Balance and perspective are crucial to the daily, sometimes hourly, decisions Dr. Pamela Jensen makes as medical director of Texas Health Presbyterian Dallas hospital’s blood bank. From proficiency testing and quality control to accreditation maintenance, Dr. Jensen oversees all blood banking services for the Dallas campus.
“We have several large departments which depend on blood, including orthopedics, cardiovascular, hematology, oncology; so a robust blood bank is necessary to service those areas,” says Dr. Jensen.
When Dr. Jensen is asked about the ways in which she assesses the hospital’s blood bank, she shares that it’s important to look at the perspective of the patient and the blood bank. “The blood bank’s role is to provide the right product to the right patient at the right time,” says Dr. Jensen. “To make sure we get the products to them when they need it.”
“In order to get those things accomplished, the blood bank has to have very tight processes,” says Dr. Jensen. “Also the blood bank needs to have a lot of support from its community blood center, because we have only a limited inventory of products in our hospital.”

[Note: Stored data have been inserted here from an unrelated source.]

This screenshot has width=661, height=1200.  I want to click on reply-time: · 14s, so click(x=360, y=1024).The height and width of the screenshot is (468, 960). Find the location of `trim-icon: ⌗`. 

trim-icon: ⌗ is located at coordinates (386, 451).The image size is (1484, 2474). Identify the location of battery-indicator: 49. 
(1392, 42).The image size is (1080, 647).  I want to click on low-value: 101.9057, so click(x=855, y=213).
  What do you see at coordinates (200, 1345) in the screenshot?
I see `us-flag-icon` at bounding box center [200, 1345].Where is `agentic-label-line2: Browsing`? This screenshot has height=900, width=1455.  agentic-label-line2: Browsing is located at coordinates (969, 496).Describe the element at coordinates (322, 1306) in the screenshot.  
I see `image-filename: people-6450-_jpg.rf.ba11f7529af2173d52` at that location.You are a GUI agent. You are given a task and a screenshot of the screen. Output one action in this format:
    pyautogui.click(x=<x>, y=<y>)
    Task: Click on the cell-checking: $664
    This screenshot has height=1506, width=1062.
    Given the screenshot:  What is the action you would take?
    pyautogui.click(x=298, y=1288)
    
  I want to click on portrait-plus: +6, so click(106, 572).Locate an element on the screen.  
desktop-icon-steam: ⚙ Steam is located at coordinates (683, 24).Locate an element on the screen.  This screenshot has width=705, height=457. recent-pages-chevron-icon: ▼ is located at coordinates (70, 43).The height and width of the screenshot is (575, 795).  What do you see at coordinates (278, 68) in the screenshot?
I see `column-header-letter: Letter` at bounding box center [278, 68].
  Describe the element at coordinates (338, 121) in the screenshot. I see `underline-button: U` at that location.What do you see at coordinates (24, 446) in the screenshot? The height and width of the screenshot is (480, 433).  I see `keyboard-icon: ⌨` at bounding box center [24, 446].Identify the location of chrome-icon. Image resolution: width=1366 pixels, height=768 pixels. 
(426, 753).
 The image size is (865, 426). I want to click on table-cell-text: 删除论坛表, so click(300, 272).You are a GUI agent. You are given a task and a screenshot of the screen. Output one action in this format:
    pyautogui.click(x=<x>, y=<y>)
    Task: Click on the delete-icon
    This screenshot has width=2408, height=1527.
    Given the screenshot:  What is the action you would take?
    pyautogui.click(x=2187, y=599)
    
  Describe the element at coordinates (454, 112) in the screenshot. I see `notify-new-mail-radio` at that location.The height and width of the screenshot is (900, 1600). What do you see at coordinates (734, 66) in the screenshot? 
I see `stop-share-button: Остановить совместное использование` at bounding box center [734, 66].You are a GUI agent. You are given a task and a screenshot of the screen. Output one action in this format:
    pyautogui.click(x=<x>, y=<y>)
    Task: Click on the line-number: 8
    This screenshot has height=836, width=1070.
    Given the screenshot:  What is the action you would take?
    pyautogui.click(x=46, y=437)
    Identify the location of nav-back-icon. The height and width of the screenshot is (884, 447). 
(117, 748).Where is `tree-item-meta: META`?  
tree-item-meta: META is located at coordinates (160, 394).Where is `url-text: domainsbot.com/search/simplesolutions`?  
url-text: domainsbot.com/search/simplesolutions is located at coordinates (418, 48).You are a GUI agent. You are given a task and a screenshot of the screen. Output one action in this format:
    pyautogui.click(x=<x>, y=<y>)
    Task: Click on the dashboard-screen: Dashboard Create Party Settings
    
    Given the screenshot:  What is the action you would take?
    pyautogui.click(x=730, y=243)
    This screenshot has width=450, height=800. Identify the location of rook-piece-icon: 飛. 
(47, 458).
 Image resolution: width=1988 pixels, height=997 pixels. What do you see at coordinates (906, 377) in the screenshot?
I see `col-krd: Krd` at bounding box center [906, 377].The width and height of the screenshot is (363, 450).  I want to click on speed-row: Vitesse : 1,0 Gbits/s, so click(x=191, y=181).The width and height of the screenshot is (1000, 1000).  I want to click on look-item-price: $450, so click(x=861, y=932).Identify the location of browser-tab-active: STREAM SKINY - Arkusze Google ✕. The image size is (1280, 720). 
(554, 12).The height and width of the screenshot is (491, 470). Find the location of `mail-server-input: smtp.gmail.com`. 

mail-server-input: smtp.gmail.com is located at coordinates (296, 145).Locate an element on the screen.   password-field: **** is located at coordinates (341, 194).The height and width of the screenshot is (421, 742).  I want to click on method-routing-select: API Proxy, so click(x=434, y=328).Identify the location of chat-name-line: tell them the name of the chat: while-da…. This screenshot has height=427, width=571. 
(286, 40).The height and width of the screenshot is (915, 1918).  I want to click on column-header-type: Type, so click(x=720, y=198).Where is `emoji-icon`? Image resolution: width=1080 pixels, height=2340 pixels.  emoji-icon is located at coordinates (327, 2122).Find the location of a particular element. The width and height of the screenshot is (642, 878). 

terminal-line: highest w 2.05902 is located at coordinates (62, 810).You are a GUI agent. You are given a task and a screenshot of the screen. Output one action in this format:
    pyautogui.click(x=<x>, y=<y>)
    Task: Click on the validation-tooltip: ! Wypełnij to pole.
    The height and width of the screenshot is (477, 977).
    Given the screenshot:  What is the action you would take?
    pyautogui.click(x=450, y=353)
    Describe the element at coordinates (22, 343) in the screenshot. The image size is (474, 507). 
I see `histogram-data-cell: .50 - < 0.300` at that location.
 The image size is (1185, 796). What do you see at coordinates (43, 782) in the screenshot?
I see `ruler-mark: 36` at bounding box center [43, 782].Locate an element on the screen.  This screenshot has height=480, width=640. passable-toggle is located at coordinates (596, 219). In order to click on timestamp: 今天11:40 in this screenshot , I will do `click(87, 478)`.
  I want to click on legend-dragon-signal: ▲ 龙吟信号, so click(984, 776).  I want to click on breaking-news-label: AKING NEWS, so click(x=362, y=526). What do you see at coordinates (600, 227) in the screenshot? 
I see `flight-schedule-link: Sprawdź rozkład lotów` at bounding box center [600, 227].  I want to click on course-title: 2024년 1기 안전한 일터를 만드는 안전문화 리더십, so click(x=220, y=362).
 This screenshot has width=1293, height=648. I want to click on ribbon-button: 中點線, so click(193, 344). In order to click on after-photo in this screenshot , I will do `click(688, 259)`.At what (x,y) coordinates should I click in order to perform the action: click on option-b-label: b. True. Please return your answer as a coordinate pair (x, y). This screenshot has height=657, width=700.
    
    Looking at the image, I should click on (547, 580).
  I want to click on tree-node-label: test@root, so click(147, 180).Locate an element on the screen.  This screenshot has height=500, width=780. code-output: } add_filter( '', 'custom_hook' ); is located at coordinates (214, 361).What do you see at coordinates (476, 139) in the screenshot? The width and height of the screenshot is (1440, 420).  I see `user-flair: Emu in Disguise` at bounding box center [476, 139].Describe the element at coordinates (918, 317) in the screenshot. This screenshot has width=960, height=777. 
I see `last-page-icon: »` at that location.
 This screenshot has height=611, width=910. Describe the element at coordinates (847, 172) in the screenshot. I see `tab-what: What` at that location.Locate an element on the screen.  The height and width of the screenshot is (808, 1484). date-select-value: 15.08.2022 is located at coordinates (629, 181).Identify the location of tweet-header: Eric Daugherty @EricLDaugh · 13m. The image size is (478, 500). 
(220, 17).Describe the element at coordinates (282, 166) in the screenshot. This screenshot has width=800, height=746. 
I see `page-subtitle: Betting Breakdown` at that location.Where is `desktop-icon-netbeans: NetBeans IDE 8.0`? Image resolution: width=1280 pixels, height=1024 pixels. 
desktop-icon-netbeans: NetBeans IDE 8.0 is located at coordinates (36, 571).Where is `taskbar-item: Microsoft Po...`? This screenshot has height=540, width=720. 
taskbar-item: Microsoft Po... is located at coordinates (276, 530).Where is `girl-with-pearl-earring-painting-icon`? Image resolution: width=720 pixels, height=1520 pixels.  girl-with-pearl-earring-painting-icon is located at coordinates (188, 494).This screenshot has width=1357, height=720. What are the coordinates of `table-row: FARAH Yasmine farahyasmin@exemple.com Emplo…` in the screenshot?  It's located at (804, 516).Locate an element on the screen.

According to Dr. Jensen, there are three important components to a successful relationship between her hospital’s blood bank and their blood center:
- Reasonable, convenient location
- Reliable access to technical expertise
- Strong customer service
The most important aspect, she shares, is that her team has a personal relationship with their community blood center. Whenever a problem arises and Dr. Jensen, or a member of her team, calls the blood center, they want to know the person with whom they’re speaking. She says her team truly depends on the blood center’s high level of customer service to meet routine and urgent needs.
“They, our community blood center, understands, as we do, that blood is not a commodity, but a precious resource.” – Dr. Jensen
“They, our community blood center, understands, as we do, that blood is not a commodity, but a precious resource,” says Dr. Jensen. “And they help us manage our inventory. We meet with them regularly to talk about our inventory needs.”
Dr. Jensen values her blood bank’s relationship with Carter BloodCare. She appreciates how the blood center helps her team in “a very personal way.” She shares an example about managing platelets, which have a very short shelf life.
“It’s a difficult problem for us because we get them [platelets] at about Day 2, and they expire at Day 5. So, if we don’t use them within 3 or 4 days, that product is wasted. And, that is a very expensive and very precious resource,” says Dr. Jensen. “So, our community blood center actually sends people around to our hospital every day to rotate those platelets and make sure that we waste as few as possible. And, I think that’s really good stewardship.”
Dr. Jensen aims to keep a balance of managing current blood banking protocols with implementing new blood supply techniques to improve the lives of patients. Recently, she discovered literature describing how liquid plasma could benefit massive transfusion and trauma patients, as well as help hospitals better manage blood supply, because the particular plasma has a longer shelf life. She reached out to Carter BloodCare’s experts for their feedback on the alternative. She says she is grateful for their expertise and counsel and is excited to report, “They’re going to be supplying that [liquid plasma] in the near future.”
Dr. Pamela Jensen is the Medical Director of Blood Bank in the Department of Pathology at Texas Health Presbyterian Dallas.